### PROBLEM STATEMENT
Your copy should run exactly from the line containing "Task: Open the" to the last line of the entries below, and it should include no pictures.

### DATA RECORDS
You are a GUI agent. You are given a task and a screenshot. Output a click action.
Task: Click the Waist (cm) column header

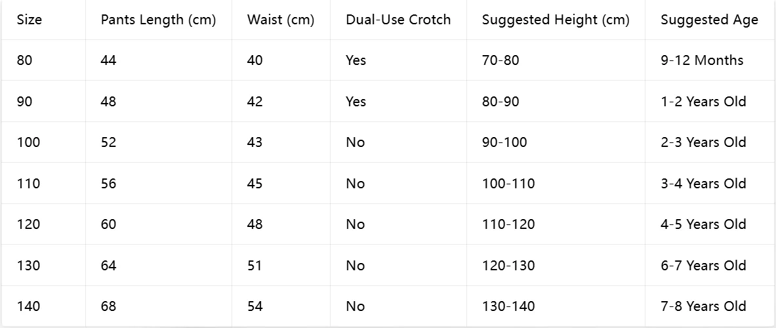click(281, 20)
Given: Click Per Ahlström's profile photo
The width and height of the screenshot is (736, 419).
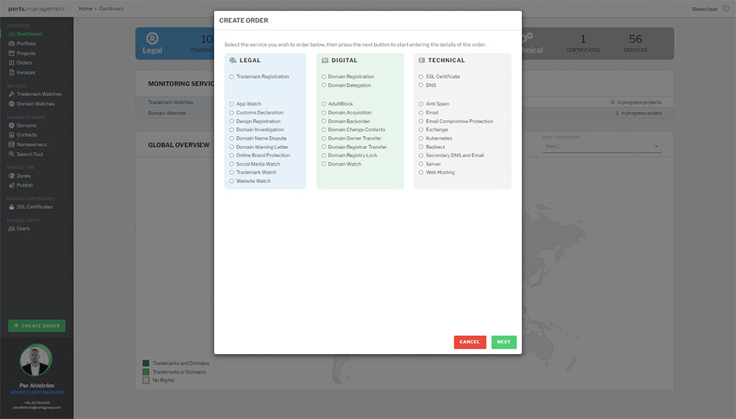Looking at the screenshot, I should click(36, 360).
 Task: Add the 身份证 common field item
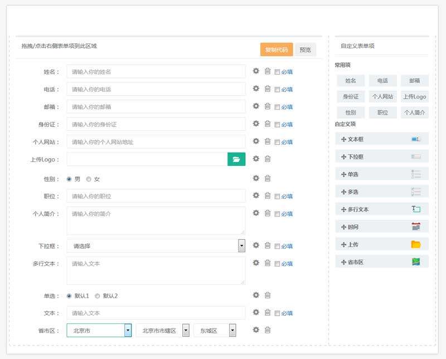click(x=351, y=96)
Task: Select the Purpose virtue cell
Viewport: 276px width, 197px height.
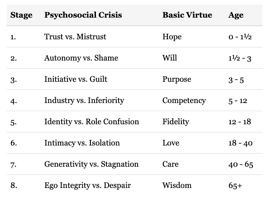Action: (176, 79)
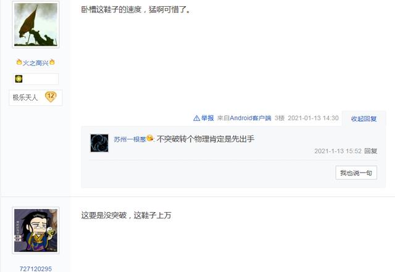Click 回复 under the 15:52 comment
The image size is (395, 272).
[x=370, y=151]
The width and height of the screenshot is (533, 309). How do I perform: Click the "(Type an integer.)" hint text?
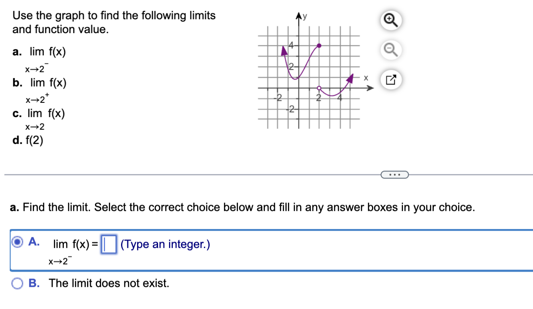click(165, 244)
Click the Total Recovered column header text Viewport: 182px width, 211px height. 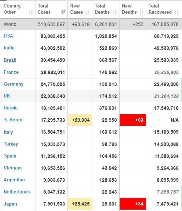click(x=160, y=9)
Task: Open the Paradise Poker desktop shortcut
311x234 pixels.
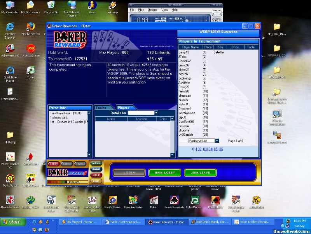Action: click(x=133, y=200)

### PROBLEM SOLUTION
Task: Open the Paradise Poker desktop shortcut
311x234 pixels.
Action: click(x=133, y=200)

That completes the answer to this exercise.